またあの夢。
私は、苦しくて、辛くて。

これだけは、隠してきた。
過去をいう時にも。

私は、声を殺して泣いた。

そして、朝を迎えた。





コンコンコン

「おはようございます。支那です。」

「はい。」

「失礼します。お嬢様。もしかして、夜。泣かれましたか?」

「はい。少し。」

ギュッ。
支那さんは私を優しく抱きしめた。

「お嬢様。あの夢を見られたのですね。大丈夫ですよ。私や奥様。ご主人がいらっしゃいます。」

そう言って、私から離れて「だから、安心して下さい。」と言って執務に戻った。

支那さんにはどんな事も筒抜けなのね。

「あっ、お嬢様。
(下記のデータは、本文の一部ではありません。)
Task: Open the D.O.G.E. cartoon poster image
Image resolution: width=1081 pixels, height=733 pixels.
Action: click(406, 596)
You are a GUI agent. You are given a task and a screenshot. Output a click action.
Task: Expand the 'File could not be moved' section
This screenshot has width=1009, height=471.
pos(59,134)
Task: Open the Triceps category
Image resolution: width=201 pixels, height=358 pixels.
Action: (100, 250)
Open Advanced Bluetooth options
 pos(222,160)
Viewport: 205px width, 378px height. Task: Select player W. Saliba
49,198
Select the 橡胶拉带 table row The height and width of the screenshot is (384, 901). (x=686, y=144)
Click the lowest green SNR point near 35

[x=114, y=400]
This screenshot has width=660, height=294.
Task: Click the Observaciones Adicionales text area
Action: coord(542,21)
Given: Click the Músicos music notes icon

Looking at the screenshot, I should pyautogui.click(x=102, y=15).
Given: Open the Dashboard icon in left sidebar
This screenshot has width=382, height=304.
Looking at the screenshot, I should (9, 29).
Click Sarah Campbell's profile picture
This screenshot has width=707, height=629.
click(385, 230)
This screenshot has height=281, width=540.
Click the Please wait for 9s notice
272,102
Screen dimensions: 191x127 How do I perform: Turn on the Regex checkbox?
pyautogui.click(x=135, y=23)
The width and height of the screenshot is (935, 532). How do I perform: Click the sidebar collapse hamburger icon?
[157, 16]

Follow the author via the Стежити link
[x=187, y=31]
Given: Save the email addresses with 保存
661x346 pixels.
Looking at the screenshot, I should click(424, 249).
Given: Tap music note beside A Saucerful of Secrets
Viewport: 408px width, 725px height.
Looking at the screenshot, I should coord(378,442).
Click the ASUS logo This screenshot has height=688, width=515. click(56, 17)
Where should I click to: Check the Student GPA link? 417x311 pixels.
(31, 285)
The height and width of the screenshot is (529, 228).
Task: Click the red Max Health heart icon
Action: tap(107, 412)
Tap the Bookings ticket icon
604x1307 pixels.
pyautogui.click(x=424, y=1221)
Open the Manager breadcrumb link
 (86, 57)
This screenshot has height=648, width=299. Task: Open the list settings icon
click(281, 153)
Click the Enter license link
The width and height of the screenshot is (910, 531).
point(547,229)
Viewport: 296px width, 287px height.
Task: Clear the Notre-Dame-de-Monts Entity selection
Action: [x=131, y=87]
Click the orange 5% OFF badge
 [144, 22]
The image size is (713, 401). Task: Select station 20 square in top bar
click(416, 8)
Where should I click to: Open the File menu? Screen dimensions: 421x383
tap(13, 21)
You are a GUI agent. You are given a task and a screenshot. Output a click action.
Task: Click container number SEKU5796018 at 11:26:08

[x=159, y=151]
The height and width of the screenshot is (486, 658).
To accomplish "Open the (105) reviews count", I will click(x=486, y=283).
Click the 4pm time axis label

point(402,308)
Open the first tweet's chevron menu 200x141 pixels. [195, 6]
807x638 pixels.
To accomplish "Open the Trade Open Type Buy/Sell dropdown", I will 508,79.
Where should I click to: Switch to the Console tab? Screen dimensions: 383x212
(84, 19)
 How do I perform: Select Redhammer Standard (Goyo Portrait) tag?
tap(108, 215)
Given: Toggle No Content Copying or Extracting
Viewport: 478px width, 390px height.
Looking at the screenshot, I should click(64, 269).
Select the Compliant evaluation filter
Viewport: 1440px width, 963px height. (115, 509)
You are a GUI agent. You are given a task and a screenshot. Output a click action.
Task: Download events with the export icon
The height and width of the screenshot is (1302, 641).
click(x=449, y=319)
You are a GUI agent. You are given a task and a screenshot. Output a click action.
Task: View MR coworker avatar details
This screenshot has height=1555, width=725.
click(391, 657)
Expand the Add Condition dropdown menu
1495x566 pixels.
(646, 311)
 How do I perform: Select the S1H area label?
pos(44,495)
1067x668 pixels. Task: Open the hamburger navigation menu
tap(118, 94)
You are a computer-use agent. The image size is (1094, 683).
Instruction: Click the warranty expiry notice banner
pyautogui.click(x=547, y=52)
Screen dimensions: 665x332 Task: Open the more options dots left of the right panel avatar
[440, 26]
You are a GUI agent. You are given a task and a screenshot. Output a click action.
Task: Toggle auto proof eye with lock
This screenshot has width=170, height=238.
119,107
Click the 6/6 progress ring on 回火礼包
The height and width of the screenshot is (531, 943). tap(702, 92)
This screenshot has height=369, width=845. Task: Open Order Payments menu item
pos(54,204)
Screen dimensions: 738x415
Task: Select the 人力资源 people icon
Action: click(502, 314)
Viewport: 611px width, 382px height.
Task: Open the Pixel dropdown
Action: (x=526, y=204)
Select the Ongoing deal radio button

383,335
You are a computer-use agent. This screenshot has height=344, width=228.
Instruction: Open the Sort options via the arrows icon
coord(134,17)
お選びになったお洋服に合うようにアクセサリーをドレッサーの上に置いておくと言われてました。」

「ありがとう。」

ドレッサーの上にあったのは、黒色のワンピースに似合う真珠のネックレス。
それと5カラットのダイアの指輪。

ダイアは嫌いだから、真珠だけつけていくことにした。

「お嬢様。ダイアをつけていく様に言われていましたよ。」

えっ?嫌だ。

「本当に?ならしょうが無いわ。」

右手の中指にしっかりつけた。

「今日は佐久間様とデートですね。駅まで送ります。」

「ありがとう。」

そこでふと時計を見ると、9時15分!

「支那さん。急ごう。」

「はい。」

私等は猛ダッシュで車まで走った。

「飛ばしますよ。しっかり捕まってください。」

ギューン!キキッ。

「つきました。では、よいデートを。」

「はい。ありがとう。支那さん。今日は自分で帰りますね。」

「かしこまりました。」

支那さんは軽く礼をすると、凄いスピードで去っていった。

えっ?酔わないのって?
最初は吐いたけど、慣れよね。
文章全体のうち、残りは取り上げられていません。